= Liberalism and radicalism in Denmark =

This article gives an overview of liberalism and radicalism in Denmark. It is limited to liberal and radical egalitarian parties with substantial support, mainly proved by having had a representation in the parliament. The sign ⇒ denotes another party in that scheme. For inclusion in this scheme it isn't necessary so that parties labeled themselves as a liberal party.

==Background==
In Denmark liberalism became a dominant force in 1840, but developed into a conservative direction. After 1870 a second liberal current, based on farmers, arose.
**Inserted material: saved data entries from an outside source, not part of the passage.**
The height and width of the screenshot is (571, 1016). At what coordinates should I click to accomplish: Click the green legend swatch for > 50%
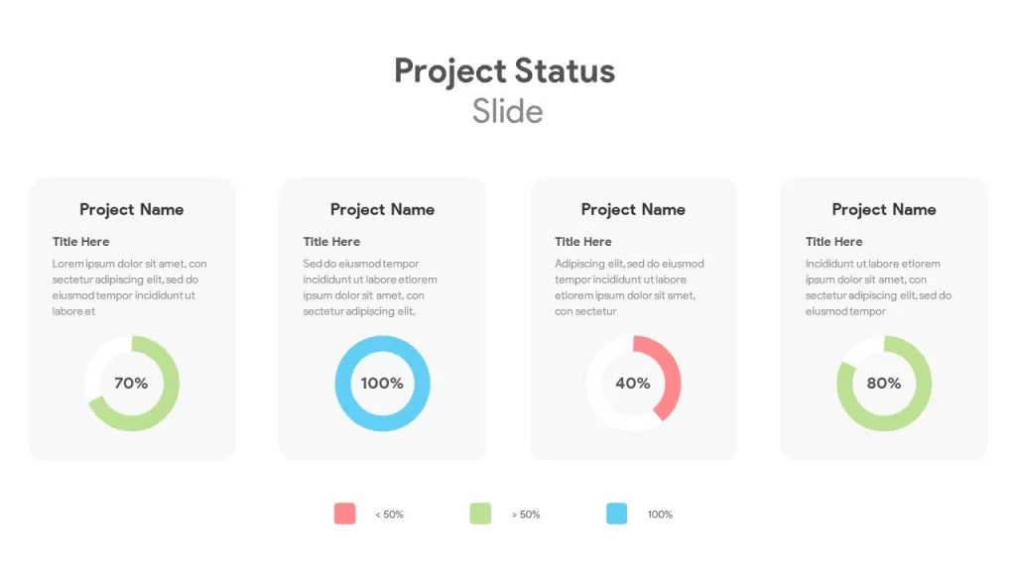[480, 514]
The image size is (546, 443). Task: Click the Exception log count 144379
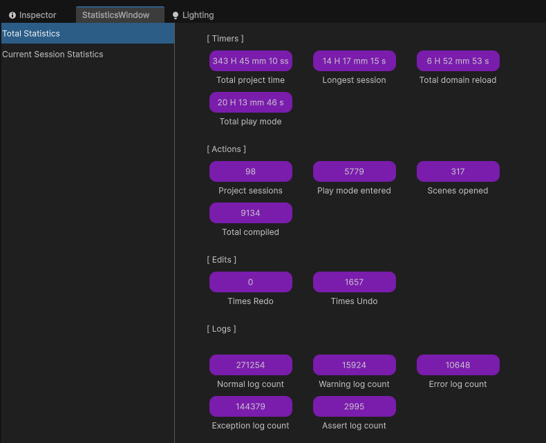250,406
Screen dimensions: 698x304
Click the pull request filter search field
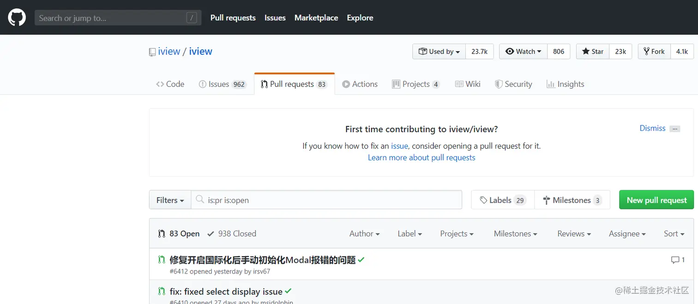tap(332, 200)
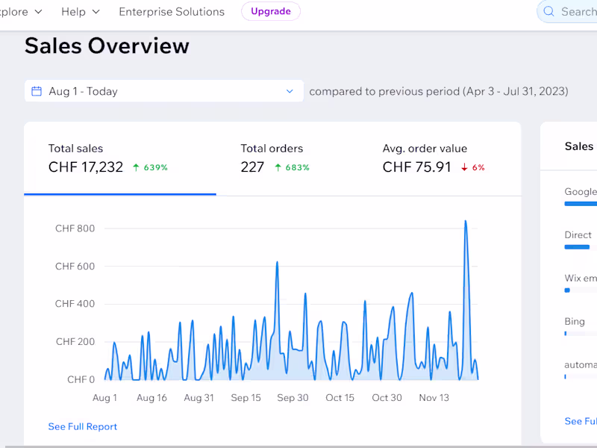Click the red down arrow beside 6%
597x448 pixels.
pos(464,167)
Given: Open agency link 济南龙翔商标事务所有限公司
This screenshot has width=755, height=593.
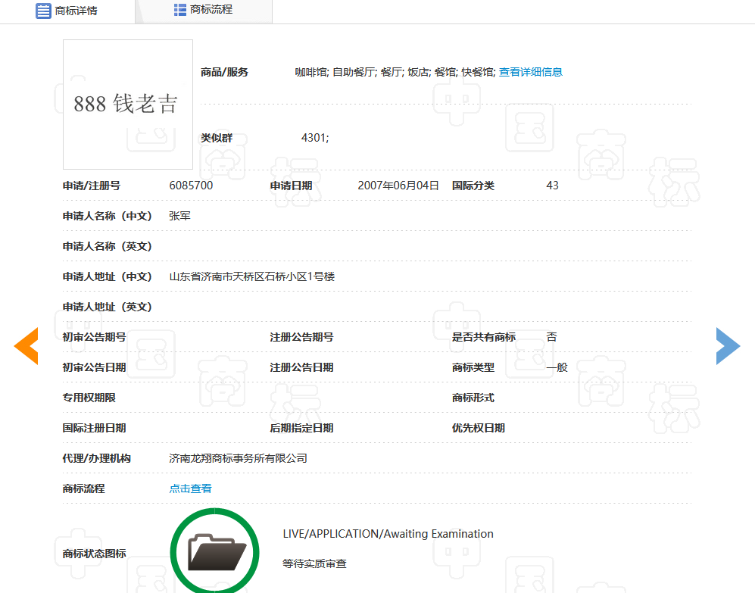Looking at the screenshot, I should click(x=239, y=457).

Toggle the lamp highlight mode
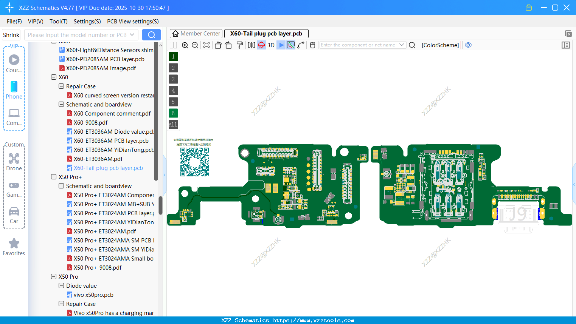tap(261, 45)
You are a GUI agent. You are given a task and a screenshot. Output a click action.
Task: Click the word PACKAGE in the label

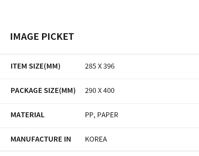coord(27,90)
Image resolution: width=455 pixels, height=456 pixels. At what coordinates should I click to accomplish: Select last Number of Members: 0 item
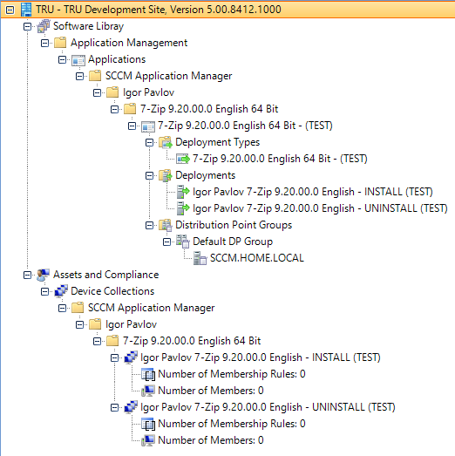tap(210, 440)
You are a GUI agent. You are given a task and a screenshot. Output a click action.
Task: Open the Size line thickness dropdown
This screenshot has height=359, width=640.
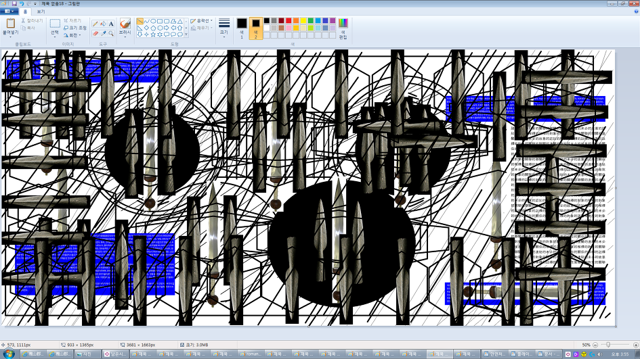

This current got finally divided in a social liberal party, Danish Social Liberal Party (Det Radikale Venstre, member LI, ELDR), and a conservative liberal party, Liberal Party (Venstre Danmarks liberale parti, member LI, ELDR). The origin of the word Venstre in both party names is to be found in the fact that the major Conservative party in the 19th century was called Right, and Venstre (Left) was formed as an opposition party. Thus it refers to an old left/right division of the political scale, in modern terms Venstre is usually considered a right wing party and Det Radikale Venstre as a centre party.

==History==
Below is a timeline listing the name changing and history of the political parties centred on the idea of liberalism in Denmark. Confusingly the term 'left' is used in the name of some liberal parties in Denmark for historic reasons. It does by no means mean 'left' as in modern 'left wing' or socialist, but merely that they were on the contemporary left-wing at the time of their naming:

===National Liberal Party===
- 1840: The National Liberal Party (Nationalliberale Parti)) is formed
- 1884: The National Liberal Party merged into the conservative Right (Høyre)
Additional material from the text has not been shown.